Ainda que buscando o significado dos eventos, a filosofia não se estrutura sobre decisões. Ela examina questões e se dá, segundo Aristóteles, como um diálogo entre amigos. A filosofia é exegética, hermenêutica. Este o seu lugar e o seu limite. Talvez Heidegger tenha razão em afirmar que o pensamento não nos dota do poder de agir. Mas pode ela influir sobre nosso agir?
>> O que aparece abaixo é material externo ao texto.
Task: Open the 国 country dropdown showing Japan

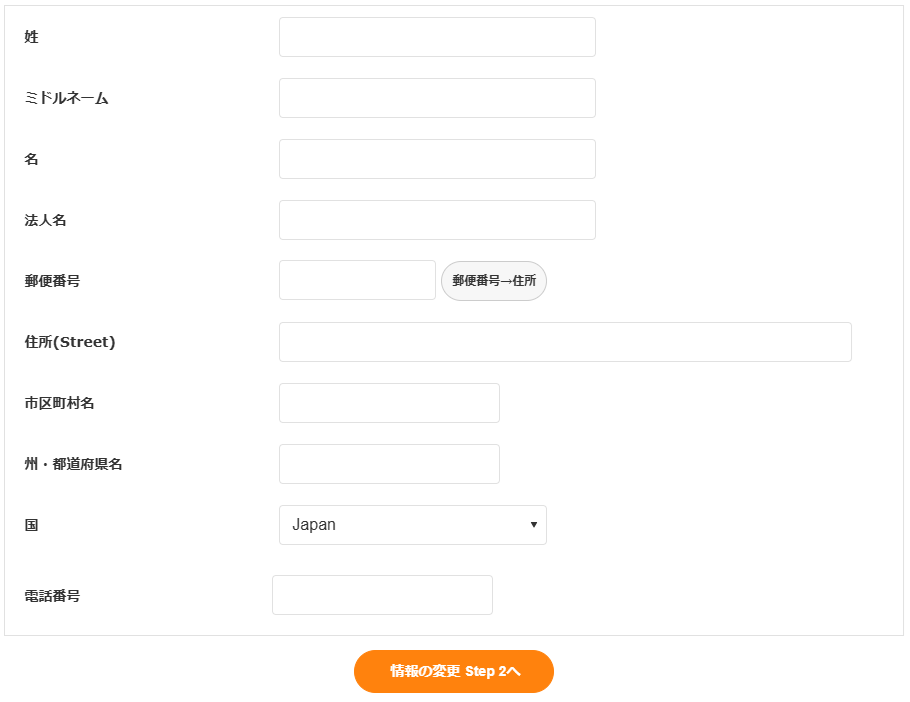Action: (412, 525)
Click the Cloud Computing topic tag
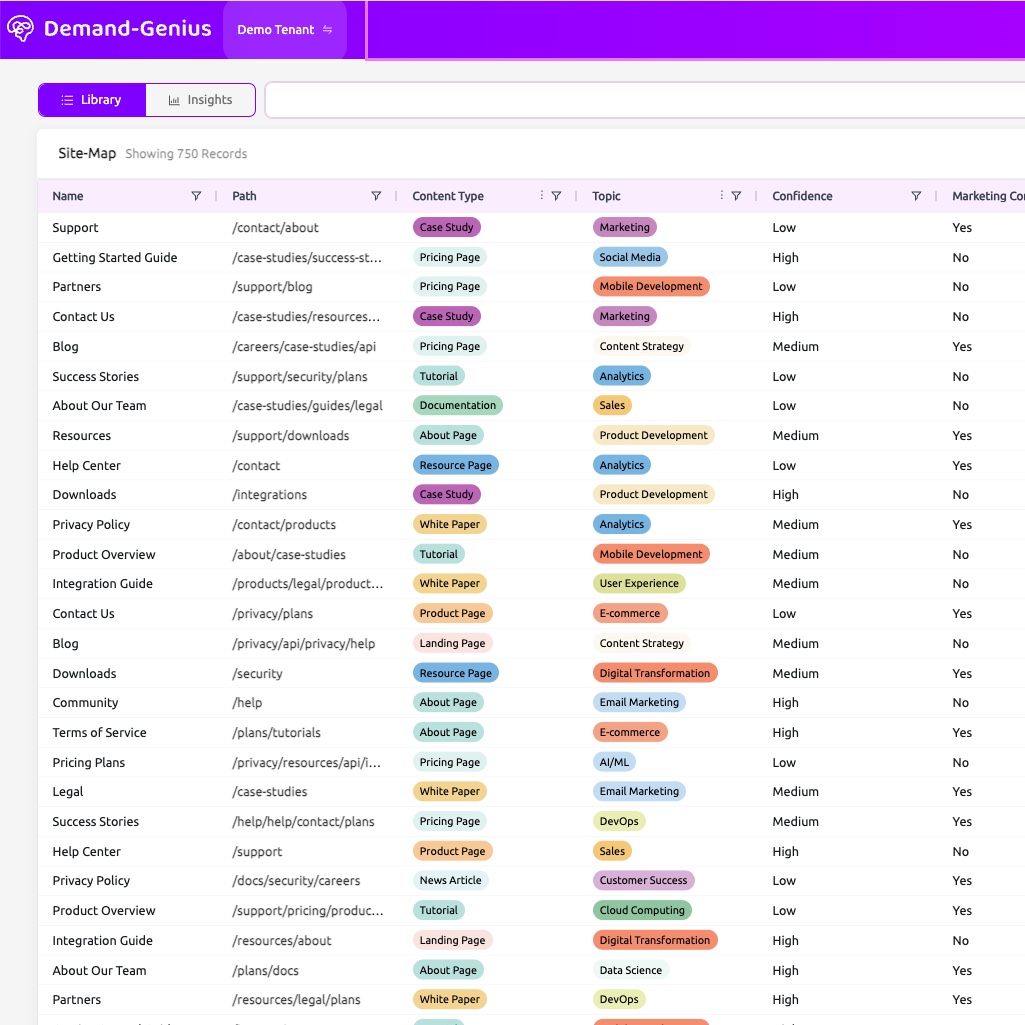Screen dimensions: 1025x1025 (642, 911)
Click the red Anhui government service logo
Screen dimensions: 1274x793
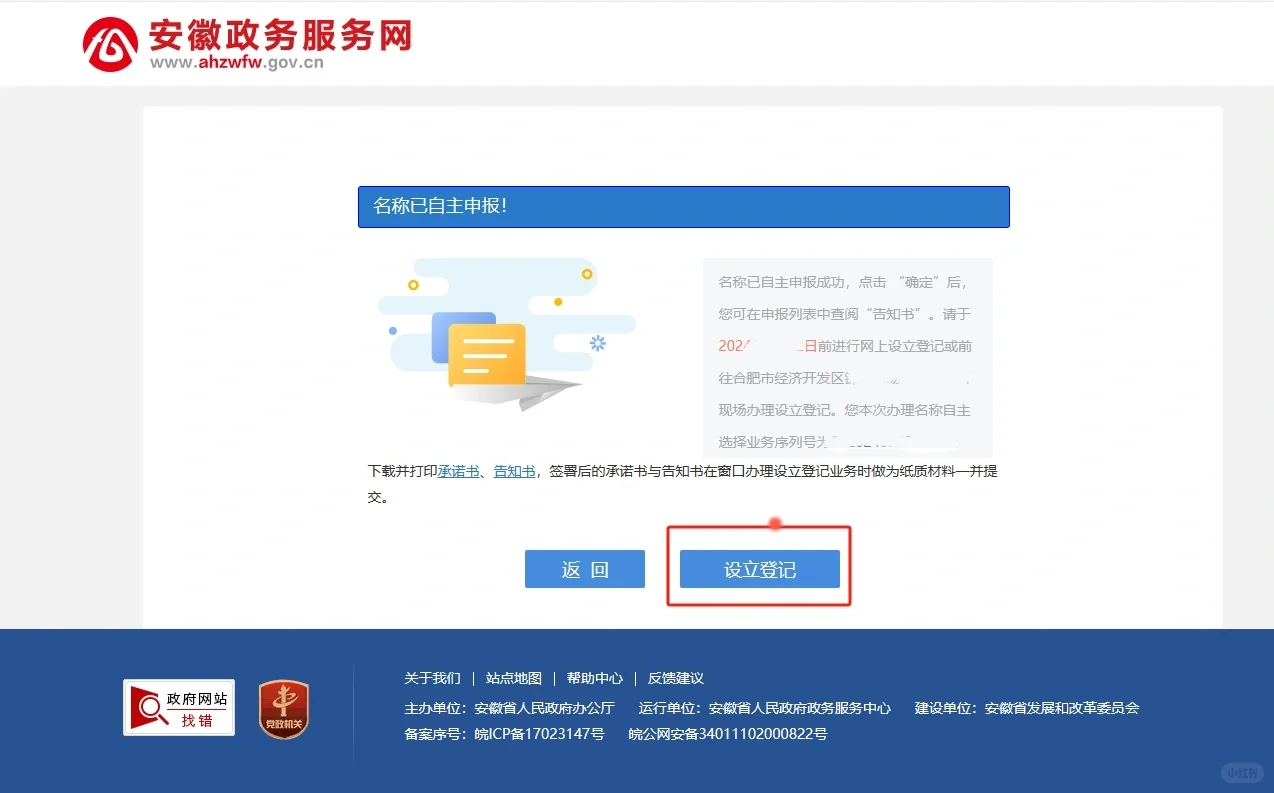[x=110, y=45]

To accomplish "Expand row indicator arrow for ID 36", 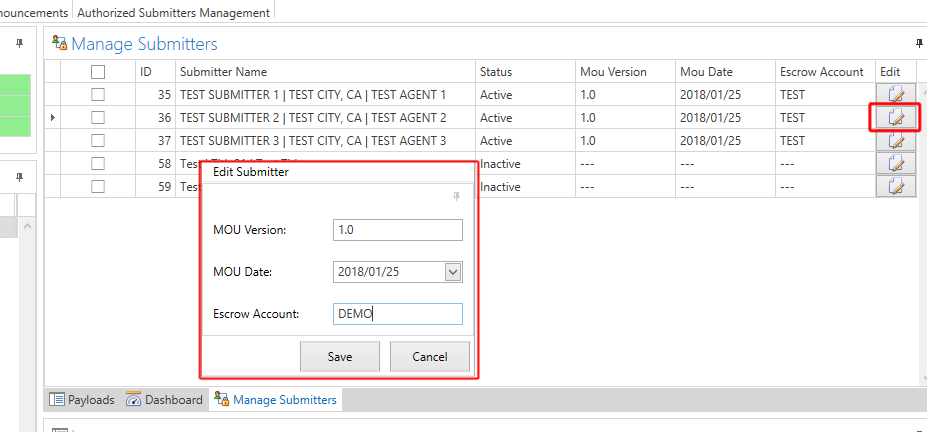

Não o pensamento propriamente dito, mas o pensar enquanto compreensão é mais apto para a preparação de um agir, à medida em que nasce de um estranhamento existencial – a perda do nosso lugar no mundo – e é requisitado por ele para reabilitar nosso próprio ser no mundo, nossa ação. Certamente nenhuma compreensão produz respostas inequívocas, pois a existência onde ela própria vive, é requisitada e se desenvolve é múltipla e está em constante mutação, em ininterrupto movimento, levando-nos a ver a realidade sempre de um ponto de vista diferente. A compreensão, como ato do pensamento, também tem natureza hermenêutica, mas por estar voltada imediatamente para a vida vivida, acaba por nos auxiliar a formular não verdades duradouras, mas opiniões (doxas). Como os gregos antigos sabiam, as opiniões são sempre provisórias e relativas, dada a mobilidade inerente à existência, e constituem a matéria ou a tessitura da nossa vida cotidiana e política.
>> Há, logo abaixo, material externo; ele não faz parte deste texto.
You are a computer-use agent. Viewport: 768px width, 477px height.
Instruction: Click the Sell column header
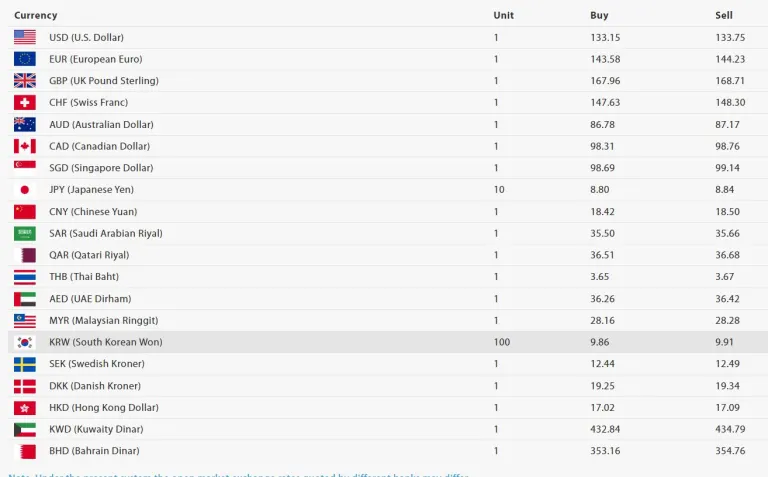click(x=724, y=15)
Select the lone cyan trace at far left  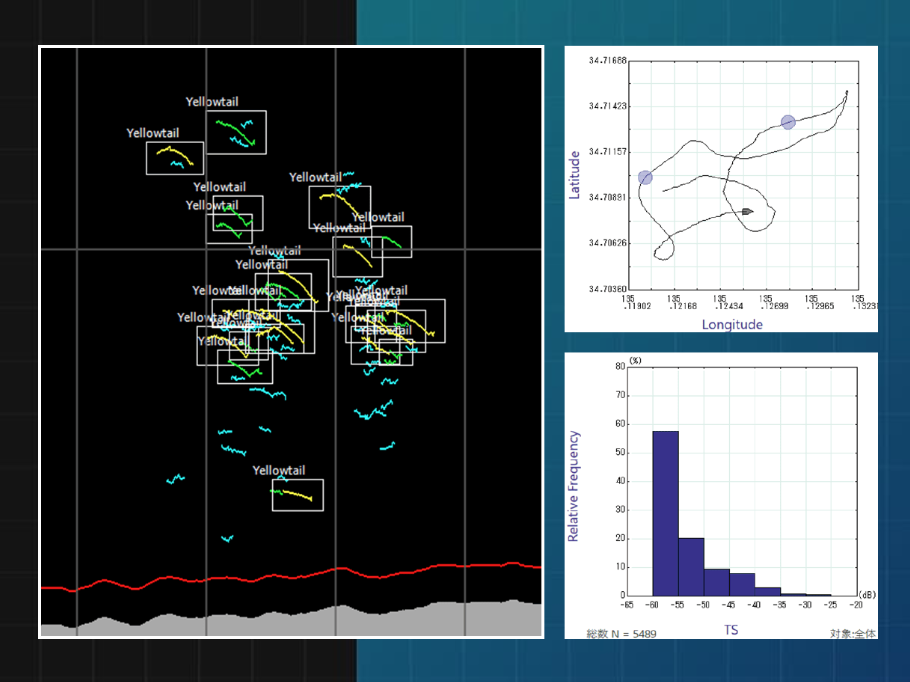click(x=176, y=479)
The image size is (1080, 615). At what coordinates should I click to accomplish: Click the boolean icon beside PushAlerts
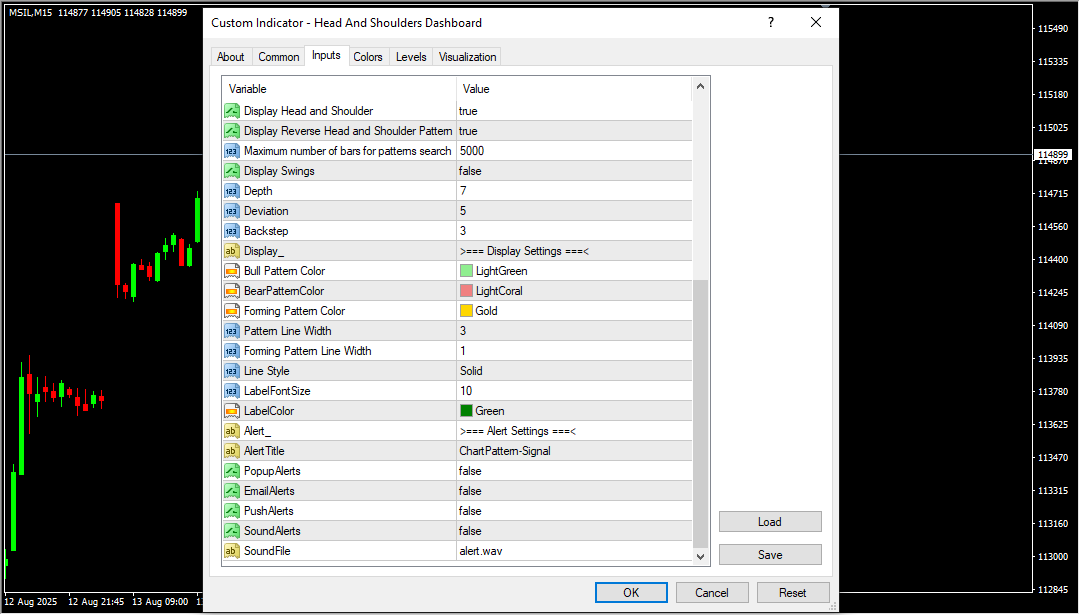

Forjadas a partir de pontos de vista relativos e provisórios, relativos à posição que nos cabe no mundo e restritos à experiências por vezes muito particulares e personalistas, isto é, afeitas unicamente ao caso em questão, as opiniões não são produtos diretos da compreensão. Comumente elas são frutos da incompreensão ou da irreflexão, e podem corresponder, elas mesmas, àquela “… imprudência temerária ou a irremediável confusão ou a repetição complacente de ‘verdades’ que se tornam triviais e vazias”, como aludiu Arendt.
O confronto entre opinião e filosofia/pensamento tem se estabelecido desde sempre. Ambas são inconciliáveis, inclusive porque vivem em reinos totalmente diversos. A filosofia habita junto às ideias e a opinião mora na ação. A compreensão é, então, a modalidade de pensar que pode articular pensamento (filosofia) e opinião, pois se instaura no meio do caminho entre ambas. Esta articulação, porém, jamais é instada por uma problemática de natureza epistemológica, e sim por dilemas concretos que a vida cotidiana e política sofre e sobre os quais é preciso decidir. Ou melhor, em relação aos quais é preciso preparar o agir.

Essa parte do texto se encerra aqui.